*** Exercise input

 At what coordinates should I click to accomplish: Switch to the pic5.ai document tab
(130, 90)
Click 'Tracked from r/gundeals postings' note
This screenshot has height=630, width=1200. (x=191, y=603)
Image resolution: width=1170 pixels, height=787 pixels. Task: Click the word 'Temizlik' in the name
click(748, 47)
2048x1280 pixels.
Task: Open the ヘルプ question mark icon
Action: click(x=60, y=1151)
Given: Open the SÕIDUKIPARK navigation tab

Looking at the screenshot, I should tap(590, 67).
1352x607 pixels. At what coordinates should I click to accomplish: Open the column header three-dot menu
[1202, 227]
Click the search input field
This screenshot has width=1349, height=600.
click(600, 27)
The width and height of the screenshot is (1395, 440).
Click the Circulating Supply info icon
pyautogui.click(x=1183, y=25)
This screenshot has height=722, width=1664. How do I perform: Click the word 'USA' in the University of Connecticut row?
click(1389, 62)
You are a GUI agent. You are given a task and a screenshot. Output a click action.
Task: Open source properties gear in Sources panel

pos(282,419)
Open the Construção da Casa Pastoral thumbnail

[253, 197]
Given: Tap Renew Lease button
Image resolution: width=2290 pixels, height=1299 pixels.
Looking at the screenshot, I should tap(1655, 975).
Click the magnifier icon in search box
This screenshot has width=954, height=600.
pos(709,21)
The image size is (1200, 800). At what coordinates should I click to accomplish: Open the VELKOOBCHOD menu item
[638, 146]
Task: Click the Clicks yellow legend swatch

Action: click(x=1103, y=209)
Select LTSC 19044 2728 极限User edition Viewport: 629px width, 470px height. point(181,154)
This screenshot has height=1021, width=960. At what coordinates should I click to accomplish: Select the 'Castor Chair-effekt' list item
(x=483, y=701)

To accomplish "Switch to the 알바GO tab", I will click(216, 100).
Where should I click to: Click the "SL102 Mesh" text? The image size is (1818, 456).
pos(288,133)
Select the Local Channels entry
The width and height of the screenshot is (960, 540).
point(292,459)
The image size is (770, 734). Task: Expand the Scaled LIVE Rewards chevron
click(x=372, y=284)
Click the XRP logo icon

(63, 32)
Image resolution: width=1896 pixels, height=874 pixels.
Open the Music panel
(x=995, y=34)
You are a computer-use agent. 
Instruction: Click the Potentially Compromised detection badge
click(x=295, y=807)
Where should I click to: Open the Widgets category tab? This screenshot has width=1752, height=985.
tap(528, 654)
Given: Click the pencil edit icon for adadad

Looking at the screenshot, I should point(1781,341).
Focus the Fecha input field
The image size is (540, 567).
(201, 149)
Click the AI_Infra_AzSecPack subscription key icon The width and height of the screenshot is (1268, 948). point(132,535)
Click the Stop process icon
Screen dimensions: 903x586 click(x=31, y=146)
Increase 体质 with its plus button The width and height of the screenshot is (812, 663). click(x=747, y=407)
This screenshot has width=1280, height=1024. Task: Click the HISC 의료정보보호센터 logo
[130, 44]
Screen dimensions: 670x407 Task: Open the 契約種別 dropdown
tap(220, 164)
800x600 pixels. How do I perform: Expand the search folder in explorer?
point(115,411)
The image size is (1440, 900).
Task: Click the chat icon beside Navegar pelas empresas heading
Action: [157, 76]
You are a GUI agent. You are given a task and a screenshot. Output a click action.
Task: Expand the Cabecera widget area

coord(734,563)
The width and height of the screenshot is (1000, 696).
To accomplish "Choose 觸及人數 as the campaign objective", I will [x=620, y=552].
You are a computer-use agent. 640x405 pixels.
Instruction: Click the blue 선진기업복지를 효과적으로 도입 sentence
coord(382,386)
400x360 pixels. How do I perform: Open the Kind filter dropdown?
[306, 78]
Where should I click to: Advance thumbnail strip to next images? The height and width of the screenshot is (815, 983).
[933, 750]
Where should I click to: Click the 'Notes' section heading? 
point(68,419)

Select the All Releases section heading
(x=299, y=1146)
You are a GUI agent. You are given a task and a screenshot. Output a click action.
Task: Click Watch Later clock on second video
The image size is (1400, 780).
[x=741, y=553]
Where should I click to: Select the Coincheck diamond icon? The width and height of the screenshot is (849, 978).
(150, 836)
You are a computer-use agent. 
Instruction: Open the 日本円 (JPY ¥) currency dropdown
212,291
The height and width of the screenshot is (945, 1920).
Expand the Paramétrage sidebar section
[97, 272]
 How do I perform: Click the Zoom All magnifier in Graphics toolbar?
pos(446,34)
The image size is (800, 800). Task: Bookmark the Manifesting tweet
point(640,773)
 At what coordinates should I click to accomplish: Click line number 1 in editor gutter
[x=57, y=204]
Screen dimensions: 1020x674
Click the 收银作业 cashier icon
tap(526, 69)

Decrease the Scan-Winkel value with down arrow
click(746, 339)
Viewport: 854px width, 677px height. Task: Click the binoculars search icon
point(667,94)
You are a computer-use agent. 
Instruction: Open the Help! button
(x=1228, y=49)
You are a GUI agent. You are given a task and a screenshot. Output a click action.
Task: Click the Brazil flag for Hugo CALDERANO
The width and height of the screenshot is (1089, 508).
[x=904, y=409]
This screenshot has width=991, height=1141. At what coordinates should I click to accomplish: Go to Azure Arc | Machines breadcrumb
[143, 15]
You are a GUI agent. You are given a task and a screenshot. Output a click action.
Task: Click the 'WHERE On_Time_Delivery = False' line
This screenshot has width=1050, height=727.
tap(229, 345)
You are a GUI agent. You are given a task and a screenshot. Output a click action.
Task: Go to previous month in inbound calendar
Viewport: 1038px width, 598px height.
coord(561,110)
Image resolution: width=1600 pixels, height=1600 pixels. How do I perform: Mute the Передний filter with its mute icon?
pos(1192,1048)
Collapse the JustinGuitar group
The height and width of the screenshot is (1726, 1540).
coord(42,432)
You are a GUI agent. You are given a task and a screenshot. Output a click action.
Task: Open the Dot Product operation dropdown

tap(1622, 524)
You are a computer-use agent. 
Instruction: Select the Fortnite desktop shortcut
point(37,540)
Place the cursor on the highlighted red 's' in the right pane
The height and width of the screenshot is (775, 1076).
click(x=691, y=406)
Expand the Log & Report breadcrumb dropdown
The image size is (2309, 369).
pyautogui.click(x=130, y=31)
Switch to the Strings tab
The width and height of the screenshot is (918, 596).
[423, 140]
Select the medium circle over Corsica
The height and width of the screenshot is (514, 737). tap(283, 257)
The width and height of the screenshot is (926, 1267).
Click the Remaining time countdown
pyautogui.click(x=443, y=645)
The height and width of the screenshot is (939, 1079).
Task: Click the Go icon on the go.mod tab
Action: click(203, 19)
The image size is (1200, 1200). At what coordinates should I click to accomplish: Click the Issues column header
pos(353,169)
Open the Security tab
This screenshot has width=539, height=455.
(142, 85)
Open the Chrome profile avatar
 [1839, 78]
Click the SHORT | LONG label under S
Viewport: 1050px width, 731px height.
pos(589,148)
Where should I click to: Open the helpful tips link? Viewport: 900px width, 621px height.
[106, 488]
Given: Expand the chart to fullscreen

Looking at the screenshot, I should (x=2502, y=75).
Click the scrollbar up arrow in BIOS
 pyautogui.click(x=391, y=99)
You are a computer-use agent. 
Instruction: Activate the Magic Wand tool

******

* [Problem details]:
With every word kept as it is, set down the entries again.

* [Response to this task]:
 At what coordinates should I click to accomplish: Switch to the pic5.ai document tab
(130, 90)
Click 'Tracked from r/gundeals postings' note
This screenshot has height=630, width=1200. (x=191, y=603)
Image resolution: width=1170 pixels, height=787 pixels. Task: Click the word 'Temizlik' in the name
click(748, 47)
2048x1280 pixels.
Task: Open the ヘルプ question mark icon
Action: click(x=60, y=1151)
Given: Open the SÕIDUKIPARK navigation tab

Looking at the screenshot, I should tap(590, 67).
1352x607 pixels. At what coordinates should I click to accomplish: Open the column header three-dot menu
[1202, 227]
Click the search input field
This screenshot has width=1349, height=600.
click(600, 27)
The width and height of the screenshot is (1395, 440).
Click the Circulating Supply info icon
pyautogui.click(x=1183, y=25)
This screenshot has height=722, width=1664. How do I perform: Click the word 'USA' in the University of Connecticut row?
click(1389, 62)
You are a GUI agent. You are given a task and a screenshot. Output a click action.
Task: Open source properties gear in Sources panel

pos(282,419)
Open the Construção da Casa Pastoral thumbnail

[253, 197]
Given: Tap Renew Lease button
Image resolution: width=2290 pixels, height=1299 pixels.
Looking at the screenshot, I should tap(1655, 975).
Click the magnifier icon in search box
This screenshot has width=954, height=600.
pos(709,21)
The image size is (1200, 800). At what coordinates should I click to accomplish: Open the VELKOOBCHOD menu item
[638, 146]
Task: Click the Clicks yellow legend swatch

Action: click(x=1103, y=209)
Select LTSC 19044 2728 极限User edition Viewport: 629px width, 470px height. point(181,154)
This screenshot has height=1021, width=960. At what coordinates should I click to accomplish: Select the 'Castor Chair-effekt' list item
(x=483, y=701)

To accomplish "Switch to the 알바GO tab", I will click(216, 100).
Where should I click to: Click the "SL102 Mesh" text? The image size is (1818, 456).
pos(288,133)
Select the Local Channels entry
The width and height of the screenshot is (960, 540).
point(292,459)
The image size is (770, 734). Task: Expand the Scaled LIVE Rewards chevron
click(x=372, y=284)
Click the XRP logo icon

(63, 32)
Image resolution: width=1896 pixels, height=874 pixels.
Open the Music panel
(x=995, y=34)
You are a computer-use agent. 
Instruction: Click the Potentially Compromised detection badge
click(x=295, y=807)
Where should I click to: Open the Widgets category tab? This screenshot has width=1752, height=985.
tap(528, 654)
Given: Click the pencil edit icon for adadad

Looking at the screenshot, I should point(1781,341).
Focus the Fecha input field
The image size is (540, 567).
(201, 149)
Click the AI_Infra_AzSecPack subscription key icon The width and height of the screenshot is (1268, 948). point(132,535)
Click the Stop process icon
Screen dimensions: 903x586 click(x=31, y=146)
Increase 体质 with its plus button The width and height of the screenshot is (812, 663). click(x=747, y=407)
This screenshot has width=1280, height=1024. Task: Click the HISC 의료정보보호센터 logo
[130, 44]
Screen dimensions: 670x407 Task: Open the 契約種別 dropdown
tap(220, 164)
800x600 pixels. How do I perform: Expand the search folder in explorer?
point(115,411)
The image size is (1440, 900).
Task: Click the chat icon beside Navegar pelas empresas heading
Action: [157, 76]
You are a GUI agent. You are given a task and a screenshot. Output a click action.
Task: Expand the Cabecera widget area

coord(734,563)
The width and height of the screenshot is (1000, 696).
To accomplish "Choose 觸及人數 as the campaign objective", I will [x=620, y=552].
You are a computer-use agent. 640x405 pixels.
Instruction: Click the blue 선진기업복지를 효과적으로 도입 sentence
coord(382,386)
400x360 pixels. How do I perform: Open the Kind filter dropdown?
[306, 78]
Where should I click to: Advance thumbnail strip to next images? The height and width of the screenshot is (815, 983).
[933, 750]
Where should I click to: Click the 'Notes' section heading? 
point(68,419)

Select the All Releases section heading
(x=299, y=1146)
You are a GUI agent. You are given a task and a screenshot. Output a click action.
Task: Click Watch Later clock on second video
The image size is (1400, 780).
[x=741, y=553]
Where should I click to: Select the Coincheck diamond icon? The width and height of the screenshot is (849, 978).
(150, 836)
You are a computer-use agent. 
Instruction: Open the 日本円 (JPY ¥) currency dropdown
212,291
The height and width of the screenshot is (945, 1920).
Expand the Paramétrage sidebar section
[97, 272]
 How do I perform: Click the Zoom All magnifier in Graphics toolbar?
pos(446,34)
The image size is (800, 800). Task: Bookmark the Manifesting tweet
point(640,773)
 At what coordinates should I click to accomplish: Click line number 1 in editor gutter
[x=57, y=204]
Screen dimensions: 1020x674
Click the 收银作业 cashier icon
tap(526, 69)

Decrease the Scan-Winkel value with down arrow
click(746, 339)
Viewport: 854px width, 677px height. Task: Click the binoculars search icon
point(667,94)
You are a computer-use agent. 
Instruction: Open the Help! button
(x=1228, y=49)
You are a GUI agent. You are given a task and a screenshot. Output a click action.
Task: Click the Brazil flag for Hugo CALDERANO
The width and height of the screenshot is (1089, 508).
[x=904, y=409]
This screenshot has width=991, height=1141. At what coordinates should I click to accomplish: Go to Azure Arc | Machines breadcrumb
[143, 15]
You are a GUI agent. You are given a task and a screenshot. Output a click action.
Task: Click the 'WHERE On_Time_Delivery = False' line
This screenshot has width=1050, height=727.
tap(229, 345)
You are a GUI agent. You are given a task and a screenshot. Output a click action.
Task: Go to previous month in inbound calendar
Viewport: 1038px width, 598px height.
coord(561,110)
Image resolution: width=1600 pixels, height=1600 pixels. How do I perform: Mute the Передний filter with its mute icon?
pos(1192,1048)
Collapse the JustinGuitar group
The height and width of the screenshot is (1726, 1540).
coord(42,432)
You are a GUI agent. You are given a task and a screenshot. Output a click action.
Task: Open the Dot Product operation dropdown

tap(1622, 524)
You are a computer-use agent. 
Instruction: Select the Fortnite desktop shortcut
point(37,540)
Place the cursor on the highlighted red 's' in the right pane
The height and width of the screenshot is (775, 1076).
click(x=691, y=406)
Expand the Log & Report breadcrumb dropdown
The image size is (2309, 369).
pyautogui.click(x=130, y=31)
Switch to the Strings tab
The width and height of the screenshot is (918, 596).
[423, 140]
Select the medium circle over Corsica
The height and width of the screenshot is (514, 737). tap(283, 257)
The width and height of the screenshot is (926, 1267).
Click the Remaining time countdown
pyautogui.click(x=443, y=645)
The height and width of the screenshot is (939, 1079).
Task: Click the Go icon on the go.mod tab
Action: click(203, 19)
The image size is (1200, 1200). At what coordinates should I click to accomplish: Click the Issues column header
pos(353,169)
Open the Security tab
This screenshot has width=539, height=455.
(142, 85)
Open the Chrome profile avatar
 [1839, 78]
Click the SHORT | LONG label under S
Viewport: 1050px width, 731px height.
pos(589,148)
Where should I click to: Open the helpful tips link? Viewport: 900px width, 621px height.
[106, 488]
Given: Expand the chart to fullscreen

Looking at the screenshot, I should (x=2502, y=75).
Click the scrollbar up arrow in BIOS
 pyautogui.click(x=391, y=99)
You are a computer-use agent. 
Instruction: Activate the Magic Wand tool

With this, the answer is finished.